You can never have too much experience and that’s what Kelly and his staff did by brining in Ovie Oghoufo and Bradyn Swinson. Oghoufo is entering his sixth year of college football and has been around the block a time or two. Or, more accurately, 45 times with 20 games started. He’s familiar with Brian Kelly as he played for Kelly at Notre Dame his first three years before transferring to Texas where he spent 2021 and 2022. Now with one final year of eligibility remaining, Oghoufo is reuniting with his former head coach.

Swinson is a player I’m wondering about. In three years at Oregon he had three career sacks. Is he an early contributor early on because of experience or is he here only to provide veteran depth?

I’m expecting a youth movement from the edge rushers in 2023 and it starts with five-star true freshman Dashawn Womack. Womack is one of only two five-stars LSU signed and Kelly said his traits allow him to be a hybrid so he could play either Ali Gaye’s big end position, or BJ Ojulari’s JACK linebacker spot. Fellow true freshman Jaxon Howard comes to LSU via Minnesota and had four tackles plus a sack in the spring game. Both Womack and Howard have been on campus since the spring so expect them to be involved early and often in 2023. Dylan Carpenter is another true freshman but did not enroll in the spring. While not as highly touted a Womack or Howard, Carpenter is the type of guy Kelly will want to build the roster around: a Louisiana kid that grew up wanting to be an LSU Tiger.

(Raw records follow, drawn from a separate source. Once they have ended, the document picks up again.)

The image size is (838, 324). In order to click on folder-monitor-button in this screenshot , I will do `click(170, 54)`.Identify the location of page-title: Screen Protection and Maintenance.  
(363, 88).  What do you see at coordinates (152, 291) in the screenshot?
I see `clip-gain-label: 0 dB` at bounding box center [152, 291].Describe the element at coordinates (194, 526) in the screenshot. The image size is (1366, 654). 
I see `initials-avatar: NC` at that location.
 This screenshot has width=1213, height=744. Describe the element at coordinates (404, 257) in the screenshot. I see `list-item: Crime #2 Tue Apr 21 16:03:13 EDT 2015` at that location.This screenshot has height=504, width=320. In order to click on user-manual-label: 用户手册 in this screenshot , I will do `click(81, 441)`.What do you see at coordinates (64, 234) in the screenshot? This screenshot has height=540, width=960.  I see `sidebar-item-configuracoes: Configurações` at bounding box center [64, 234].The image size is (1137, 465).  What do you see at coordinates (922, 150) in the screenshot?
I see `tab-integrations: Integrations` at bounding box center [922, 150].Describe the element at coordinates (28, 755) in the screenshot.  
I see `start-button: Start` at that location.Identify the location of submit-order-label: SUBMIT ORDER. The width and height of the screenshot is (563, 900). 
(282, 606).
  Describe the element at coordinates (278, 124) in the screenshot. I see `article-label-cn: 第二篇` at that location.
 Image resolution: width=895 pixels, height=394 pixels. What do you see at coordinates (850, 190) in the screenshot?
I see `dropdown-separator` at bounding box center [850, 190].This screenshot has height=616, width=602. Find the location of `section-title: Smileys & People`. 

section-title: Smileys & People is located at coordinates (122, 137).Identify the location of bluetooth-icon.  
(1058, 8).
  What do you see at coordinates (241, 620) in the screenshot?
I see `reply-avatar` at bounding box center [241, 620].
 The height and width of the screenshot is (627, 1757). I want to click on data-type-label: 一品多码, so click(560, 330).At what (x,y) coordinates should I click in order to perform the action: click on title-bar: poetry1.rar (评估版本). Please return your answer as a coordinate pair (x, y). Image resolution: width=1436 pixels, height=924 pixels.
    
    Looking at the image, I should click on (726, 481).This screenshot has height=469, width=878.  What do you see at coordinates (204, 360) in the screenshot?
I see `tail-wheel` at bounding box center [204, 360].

Quency Wiggins may not be a true freshman, but he’s still relatively new to football. Wiggins didn’t really start playing football until high school, but that didn’t stop him from being a top-100 recruit in last year’s cycle. At 6’7” and 265, Wiggins is as imposing as it gets and hopefully a year of coaching and acclimation to college football will lead to a big 2023.